Unity is not just a “representation technology”. It’s a game engine. This includes rendering, of course, but also things like physics simulation, pathfinding, useful data structures for gamedevelopment (like Vectors and all available methods on them, but many more) and so on.
If you want to programm a game independantly of Unity, nothing stops you from doing so. You can just create a game the ‘old school way’, programming the OOP object hierarchy yourself. If you want it to be truly independant and only use Unity for rendering purposes tho, you will need to not make any use of things like Vector3, or other tools like pathfinding. You will then also need a way to convert your custom Vector types to Unity types for displaying them in Unity. You will also needs to create one interface / manager object, which reads your custom game data and converts it into gameobjects. So sure, it’s possible. But if you want to go these lengths, why not simply add a renderer and create your own engine?

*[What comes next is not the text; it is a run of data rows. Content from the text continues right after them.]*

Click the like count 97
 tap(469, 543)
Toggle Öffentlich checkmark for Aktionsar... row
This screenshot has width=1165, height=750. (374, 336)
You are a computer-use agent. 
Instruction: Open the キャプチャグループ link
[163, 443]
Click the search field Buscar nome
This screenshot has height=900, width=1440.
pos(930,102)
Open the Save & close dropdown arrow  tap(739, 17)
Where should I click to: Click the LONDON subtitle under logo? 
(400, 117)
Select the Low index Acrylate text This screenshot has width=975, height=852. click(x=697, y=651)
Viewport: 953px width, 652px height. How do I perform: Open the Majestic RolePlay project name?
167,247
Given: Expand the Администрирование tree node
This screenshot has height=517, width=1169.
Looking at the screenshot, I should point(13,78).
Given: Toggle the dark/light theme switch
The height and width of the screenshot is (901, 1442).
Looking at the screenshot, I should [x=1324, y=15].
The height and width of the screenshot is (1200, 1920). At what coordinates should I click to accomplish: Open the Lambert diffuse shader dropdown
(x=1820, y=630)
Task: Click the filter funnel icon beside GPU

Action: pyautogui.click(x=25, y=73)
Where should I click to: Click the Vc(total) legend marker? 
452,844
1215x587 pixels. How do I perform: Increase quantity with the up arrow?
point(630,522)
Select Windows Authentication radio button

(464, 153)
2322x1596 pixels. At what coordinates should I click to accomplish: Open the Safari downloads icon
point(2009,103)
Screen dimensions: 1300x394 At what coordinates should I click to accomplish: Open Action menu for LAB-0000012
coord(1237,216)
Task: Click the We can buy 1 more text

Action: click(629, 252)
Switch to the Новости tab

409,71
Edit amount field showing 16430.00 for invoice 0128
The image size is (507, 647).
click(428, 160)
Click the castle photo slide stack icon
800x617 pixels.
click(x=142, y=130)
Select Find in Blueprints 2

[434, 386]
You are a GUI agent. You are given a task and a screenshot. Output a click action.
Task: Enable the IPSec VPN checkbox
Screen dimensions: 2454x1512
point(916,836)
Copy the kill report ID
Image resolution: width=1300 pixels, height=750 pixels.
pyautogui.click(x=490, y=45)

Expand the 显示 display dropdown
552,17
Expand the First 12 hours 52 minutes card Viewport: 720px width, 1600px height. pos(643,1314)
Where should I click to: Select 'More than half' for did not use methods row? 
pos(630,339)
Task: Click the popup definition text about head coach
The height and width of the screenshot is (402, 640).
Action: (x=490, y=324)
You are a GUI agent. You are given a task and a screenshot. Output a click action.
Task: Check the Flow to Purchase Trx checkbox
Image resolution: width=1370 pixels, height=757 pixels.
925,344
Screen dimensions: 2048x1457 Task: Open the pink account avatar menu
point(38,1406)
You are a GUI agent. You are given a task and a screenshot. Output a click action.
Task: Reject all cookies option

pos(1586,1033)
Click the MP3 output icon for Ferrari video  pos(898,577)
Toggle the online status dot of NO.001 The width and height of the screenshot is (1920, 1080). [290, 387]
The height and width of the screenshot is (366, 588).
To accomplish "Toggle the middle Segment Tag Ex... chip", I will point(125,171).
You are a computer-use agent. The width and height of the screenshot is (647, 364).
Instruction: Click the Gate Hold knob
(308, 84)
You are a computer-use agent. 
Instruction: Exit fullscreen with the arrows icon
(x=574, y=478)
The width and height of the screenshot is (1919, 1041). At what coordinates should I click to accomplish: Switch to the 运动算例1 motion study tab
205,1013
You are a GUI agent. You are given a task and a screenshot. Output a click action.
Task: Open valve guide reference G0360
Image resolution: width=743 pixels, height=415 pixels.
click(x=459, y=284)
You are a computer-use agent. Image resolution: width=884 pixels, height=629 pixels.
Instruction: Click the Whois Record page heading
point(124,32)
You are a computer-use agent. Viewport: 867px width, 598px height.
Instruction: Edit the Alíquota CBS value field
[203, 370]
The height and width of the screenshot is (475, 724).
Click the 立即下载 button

Are you familiar with normal object oriented programming? Whatever you do, you will have a Main() method somewhere. Everything that happens, happens inside of this main methode. The rest of the OOP code is just structures to help you. you can simulate this by simply using the Start() method of a single gameobject to replace a Main() method. You can additionally use Update() to call some other code to tell your own game structure that one frame passed.
You wrote that you’d like to have some scripts running in the background and just visually update whats happening. However, how would that work? You either calculate things as fast as possible, or need to pause some time to reach some desired target updates per second. The first would just waste all kinds of ressources, which is bad design. The second is basically… what Unity does. A frame is nothing more than calculating each thing that needs to happen regularly once, then optionally wait until some time passed to reach a lower target framerate. Then repeat this cycle. You may want to take a look at this:
Each object needs to be initialized and then have some update cycle. What you are talking about (things happening ‘independant of the framerate, and visuals just updating what’s happening’) is basically what FixedUpdate does. The physics simulation happens in fixed timesteps and not necessarily every frame. This is an optimization. If you want to develop your own backend for a game and only use Unity for visualizing this, you would also have to think about all of this yourself and implement your own solutions. The effort required for this would be huge.
I also believe you have some general misconceptions. You wrote “this would allow to have entities be active without needing to add them to the scenegraph”. Meshes already only get rendered when they are seen by any camera. So invisible objects, objects behind the camera, or faraway objects already will not be rendered. However, if you plan on fully disabling them, that would be equal to disabling the whole gameobject. If you do not want to waste CPU on some entitiy, then you will also not update it. Thus you cannot know if it walked into the camera view again, or depending on how you do it, you wouldnt even know if you moved the camera to look at it, so you had no idea when to render it again, or would potentially render an un-updated version of the object.
So to conclude my answer: you can write all the custom data structures you want and recycle them, perhabs even between different engines. At some point however, you will need to interact with Unity. It’s also probably a good idea if you think about how you would implement these things differently - because just having scripts run in the background without any limiters is hardly any good design. These objects / scripts will need to have an update rate. This update rate ideally needs to be in sync with other update rates, and in a fixed order relative to them. This is what a framerate is.
I believe perhabs you have the wrong idea about how games work in general (which is a weird thing to say, i know). Games dont exist between frames. Nothing happens between these snapshots we see, and if something happened there, we wouldnt see it. Games are literally just snapshots of something calculated in the background, determined by some samplerate which is the framerate. The game world does not change between two frames, it changes only with each new frame.